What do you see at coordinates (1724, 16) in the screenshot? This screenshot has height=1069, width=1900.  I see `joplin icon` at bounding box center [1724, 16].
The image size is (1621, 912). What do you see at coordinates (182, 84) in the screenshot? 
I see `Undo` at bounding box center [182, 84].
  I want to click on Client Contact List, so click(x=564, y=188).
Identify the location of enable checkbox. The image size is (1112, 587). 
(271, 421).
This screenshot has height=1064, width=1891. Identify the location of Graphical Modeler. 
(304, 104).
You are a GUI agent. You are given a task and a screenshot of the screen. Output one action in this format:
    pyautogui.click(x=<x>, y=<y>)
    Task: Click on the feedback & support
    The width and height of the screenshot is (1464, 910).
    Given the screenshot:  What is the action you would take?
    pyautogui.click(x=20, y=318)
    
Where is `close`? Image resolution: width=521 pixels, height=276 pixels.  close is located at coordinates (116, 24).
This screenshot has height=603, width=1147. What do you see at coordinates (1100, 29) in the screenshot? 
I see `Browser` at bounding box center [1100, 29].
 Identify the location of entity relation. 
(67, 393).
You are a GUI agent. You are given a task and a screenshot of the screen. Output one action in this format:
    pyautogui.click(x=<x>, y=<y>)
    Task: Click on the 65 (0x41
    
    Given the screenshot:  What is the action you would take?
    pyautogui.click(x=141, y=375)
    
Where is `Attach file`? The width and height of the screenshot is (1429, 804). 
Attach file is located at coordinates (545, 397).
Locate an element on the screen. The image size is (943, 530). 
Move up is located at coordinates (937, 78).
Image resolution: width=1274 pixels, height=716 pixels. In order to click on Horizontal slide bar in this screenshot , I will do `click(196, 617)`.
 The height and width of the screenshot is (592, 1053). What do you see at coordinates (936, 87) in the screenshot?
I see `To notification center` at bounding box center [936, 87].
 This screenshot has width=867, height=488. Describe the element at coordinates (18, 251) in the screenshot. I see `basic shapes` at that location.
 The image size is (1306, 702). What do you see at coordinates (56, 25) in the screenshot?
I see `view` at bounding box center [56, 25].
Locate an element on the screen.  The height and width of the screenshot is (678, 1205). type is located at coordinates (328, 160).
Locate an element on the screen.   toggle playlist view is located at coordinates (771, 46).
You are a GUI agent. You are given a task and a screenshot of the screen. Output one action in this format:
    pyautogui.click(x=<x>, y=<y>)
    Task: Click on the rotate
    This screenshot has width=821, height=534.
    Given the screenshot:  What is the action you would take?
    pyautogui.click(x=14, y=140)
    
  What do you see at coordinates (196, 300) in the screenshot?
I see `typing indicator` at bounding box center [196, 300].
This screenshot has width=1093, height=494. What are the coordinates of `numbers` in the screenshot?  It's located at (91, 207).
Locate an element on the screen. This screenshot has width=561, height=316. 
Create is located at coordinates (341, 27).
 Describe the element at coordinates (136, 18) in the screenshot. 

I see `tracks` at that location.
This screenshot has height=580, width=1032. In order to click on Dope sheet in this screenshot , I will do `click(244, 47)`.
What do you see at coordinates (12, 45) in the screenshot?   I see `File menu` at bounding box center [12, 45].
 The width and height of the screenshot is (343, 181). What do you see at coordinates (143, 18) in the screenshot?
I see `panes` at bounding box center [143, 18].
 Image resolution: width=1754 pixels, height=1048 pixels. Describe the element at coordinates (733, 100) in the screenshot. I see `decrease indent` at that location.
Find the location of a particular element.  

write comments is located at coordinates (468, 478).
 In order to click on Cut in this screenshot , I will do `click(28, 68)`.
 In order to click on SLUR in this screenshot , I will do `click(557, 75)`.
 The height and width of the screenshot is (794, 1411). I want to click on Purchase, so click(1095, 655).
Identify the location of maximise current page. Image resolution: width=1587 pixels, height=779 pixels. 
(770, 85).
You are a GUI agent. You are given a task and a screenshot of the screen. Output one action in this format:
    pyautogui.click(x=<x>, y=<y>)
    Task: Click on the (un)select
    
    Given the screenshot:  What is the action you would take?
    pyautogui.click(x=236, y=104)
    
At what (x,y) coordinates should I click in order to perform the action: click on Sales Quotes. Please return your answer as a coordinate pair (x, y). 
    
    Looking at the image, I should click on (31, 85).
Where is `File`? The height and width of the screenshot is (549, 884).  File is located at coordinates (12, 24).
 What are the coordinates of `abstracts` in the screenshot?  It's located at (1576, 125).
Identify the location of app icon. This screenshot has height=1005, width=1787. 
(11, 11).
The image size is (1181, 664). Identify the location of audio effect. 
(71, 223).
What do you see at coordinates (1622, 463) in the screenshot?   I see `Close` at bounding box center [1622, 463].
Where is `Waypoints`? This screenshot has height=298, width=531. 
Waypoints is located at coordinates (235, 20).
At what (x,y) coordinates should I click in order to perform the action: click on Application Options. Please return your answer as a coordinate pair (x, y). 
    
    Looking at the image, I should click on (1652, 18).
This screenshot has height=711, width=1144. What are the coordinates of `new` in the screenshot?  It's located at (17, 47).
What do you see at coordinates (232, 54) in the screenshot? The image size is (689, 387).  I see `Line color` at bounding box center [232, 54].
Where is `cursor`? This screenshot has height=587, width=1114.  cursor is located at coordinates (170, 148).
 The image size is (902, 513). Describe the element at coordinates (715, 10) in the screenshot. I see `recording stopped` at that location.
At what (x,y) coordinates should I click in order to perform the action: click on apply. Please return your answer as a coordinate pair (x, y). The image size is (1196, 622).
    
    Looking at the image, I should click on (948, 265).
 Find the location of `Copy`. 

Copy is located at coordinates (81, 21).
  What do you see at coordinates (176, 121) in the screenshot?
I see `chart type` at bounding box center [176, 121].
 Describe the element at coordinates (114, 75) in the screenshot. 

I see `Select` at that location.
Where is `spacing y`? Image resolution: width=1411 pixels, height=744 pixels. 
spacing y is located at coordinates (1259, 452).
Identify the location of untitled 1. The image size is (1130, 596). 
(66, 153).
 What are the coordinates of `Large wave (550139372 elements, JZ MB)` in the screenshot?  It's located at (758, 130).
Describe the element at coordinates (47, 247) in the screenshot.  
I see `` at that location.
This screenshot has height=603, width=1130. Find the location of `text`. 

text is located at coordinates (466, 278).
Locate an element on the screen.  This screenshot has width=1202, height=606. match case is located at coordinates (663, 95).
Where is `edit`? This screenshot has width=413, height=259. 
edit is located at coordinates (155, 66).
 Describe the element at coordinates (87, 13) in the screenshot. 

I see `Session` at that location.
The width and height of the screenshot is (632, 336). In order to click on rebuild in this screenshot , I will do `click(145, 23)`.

Requirement
Reproduce, character for character, the lines of the material above, from the line containing "What do you see at coordinates (1622, 463)" through the line containing "Looking at the image, I should click on (1652, 18).", with both of those lines included.

Result
What do you see at coordinates (1622, 463) in the screenshot?   I see `Close` at bounding box center [1622, 463].
Where is `Waypoints`? This screenshot has height=298, width=531. 
Waypoints is located at coordinates (235, 20).
At what (x,y) coordinates should I click in order to perform the action: click on Application Options. Please return your answer as a coordinate pair (x, y). 
    
    Looking at the image, I should click on (1652, 18).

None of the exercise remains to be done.